Lo triste del caso no es la estupidez del acto de violencia, convertir una simple gorrita amarilla en trofeo de guerra arapahoe de nuestro tiempo, ni que el público que rodea a ese hombrecito indefenso no diga esta boca es mía en su defensa, ni que el gañán de la camiseta azul siga erre que erre incordiándolo incluso después de que el agredido despeje el campo y busque la falsa seguridad de los bancos de abajo, ni siquiera que cuando se escupe la gorra amarilla haya un puñado de berzotas que animen al héroe de azul como si hubiera conseguido una proeza (un día después, recuerden, se conmemoraba la muerte de un chaval en Málaga por colocar hace tiempo una bandera). Lo triste es el sinsentido, la excusa, las ganas de provocar y buscarle tres pies al gato, a santo de qué se persigue a una persona y a los colores que puntualmente viste esa persona y, de rebote, a la población que vive donde viven quienes juegan al fútbol representando esos mismos colores. Uno es capaz de comprender un levantamiento, una revolución, un hasta aquí llegamos cuando el hambre aprieta y se vive políticamente una dictadura injusta, ¿pero sentirse diferente hasta la violencia de una gente que vive a poco más de cincuenta kilómetros de distancia? ¿Tan distintos somos? ¿Qué culpa tiene el señor agredido (que, para más inri resulta que era jerezano) de nada? ¿No tendrá igual que el gigantón de la camiseta azul y las gafas de ojos de mosca los mismos problemas a final de mes, el mismo gusto en tapitas o en música o películas? ¿No querrá también igual que él a sus amigos, a su familia? ¿Qué educación, o qué falta de ella, ha hecho convertirse al joven gañán en matón de estadio y paladín de una intolerancia? ¿Qué carencias hay en su vida y su entorno para ser capaz de convertirse en energúmeno y abusar de su fuerza física en defensa de una rivalidad ridícula, trasnochada, inútil y falsa? ¿Y por qué los bobos le aplauden? ¿Es que acaso, de haberle pegado dos trompás al hombrecito, habrían sido todos más hombres? ¿Más felices el día de mañana? ¿Más barata la factura de la luz, el precio del pan, la hipoteca de la casa?

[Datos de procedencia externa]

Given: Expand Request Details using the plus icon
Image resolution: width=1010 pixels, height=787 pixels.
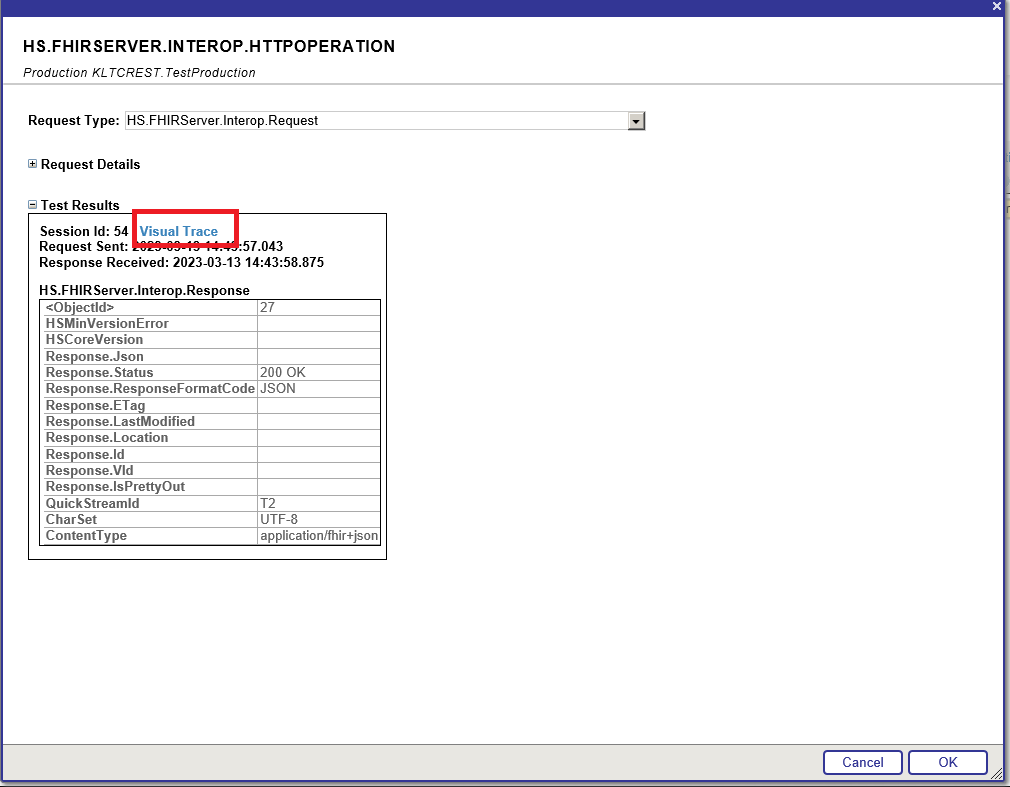Looking at the screenshot, I should pos(33,164).
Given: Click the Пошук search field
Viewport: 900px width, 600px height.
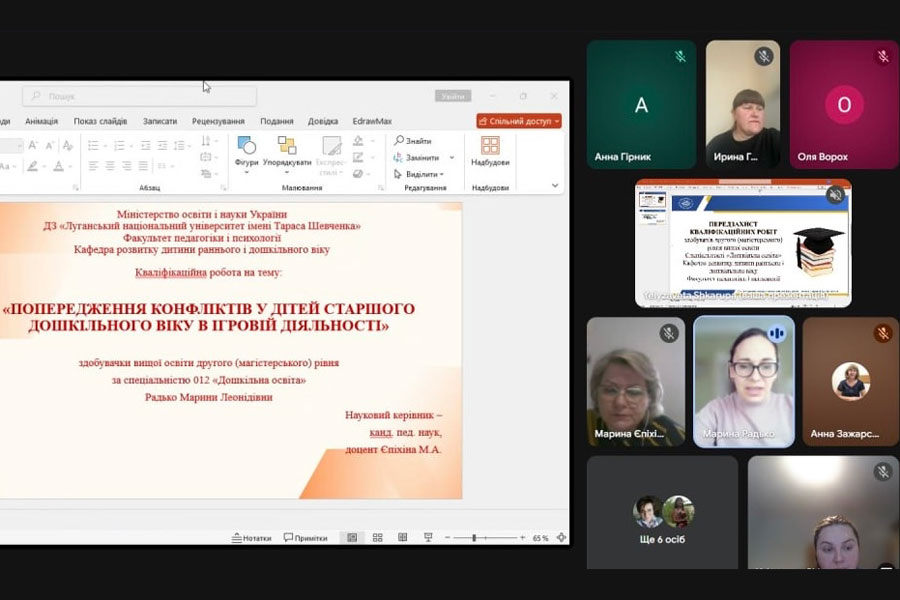Looking at the screenshot, I should point(140,96).
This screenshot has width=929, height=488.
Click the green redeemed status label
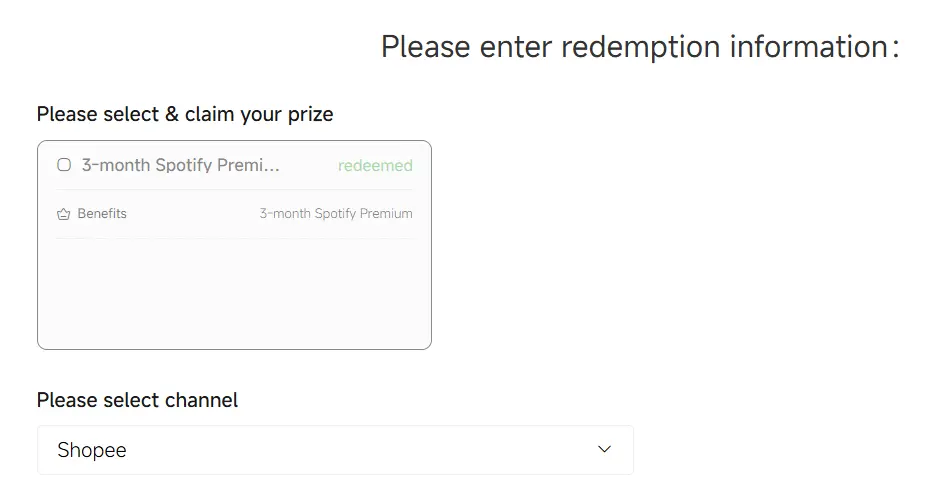[x=375, y=165]
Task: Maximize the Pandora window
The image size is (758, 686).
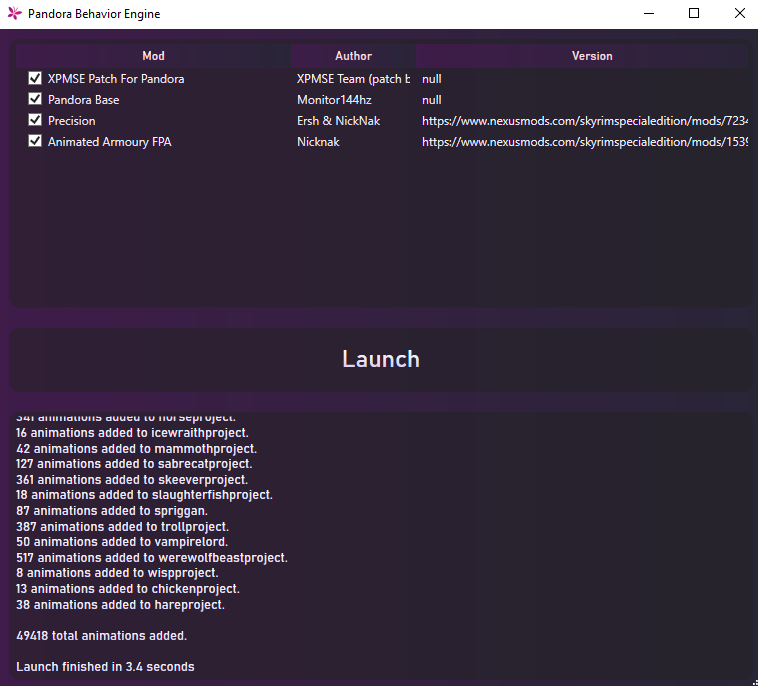Action: click(x=693, y=14)
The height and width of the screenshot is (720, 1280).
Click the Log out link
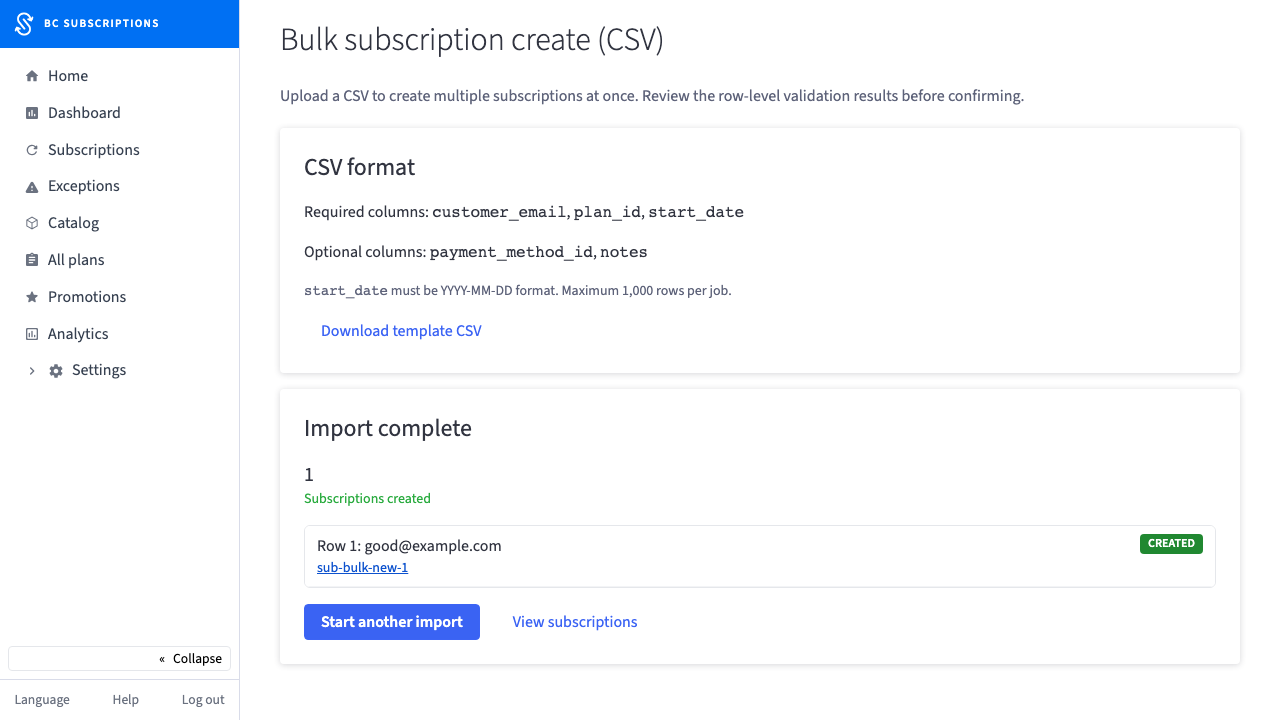[203, 700]
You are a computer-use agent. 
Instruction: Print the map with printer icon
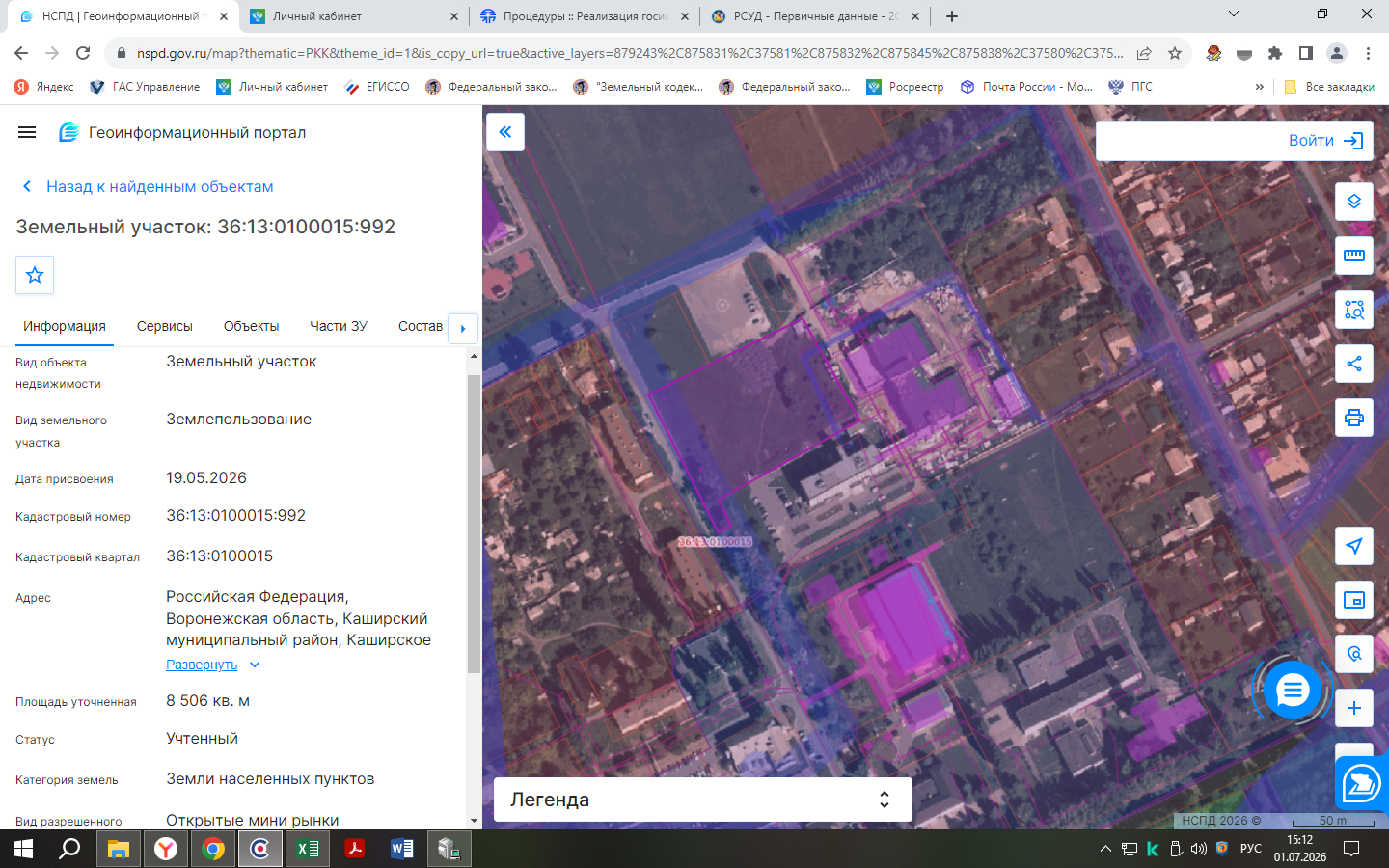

Nos empeñamos en imitar todas las cosas tontas que vemos en la tele y que mayormente nos vienen de fuera. De los ingleses, que inventaron el fútbol (y el sherry) parece que ahora sólo nos interesa quedarnos con el hooligan, ese sucedáneo vikingo contemporáneo que llega a los partidos envalentonado por cánticos fascistas y pintas y más pintas de cerveza, cuando también habría que recordar que ellos fueron los inventores del fair play, dentro y fuera de las canchas. Mal vamos, una vez más, si hacemos de una banderita de colorines enseña de nuestra vida diaria, si nos empeñamos en convertir una simple diversión en centro de nuestra política.
Más que quince gorritas nuevas para desagraviar al señor agredido y su temple y su paciencia, quizás habría que haber enviado al gañán y su caterva un puñado de gorras y camisetas con dos palabras: inteligencia y tolerancia.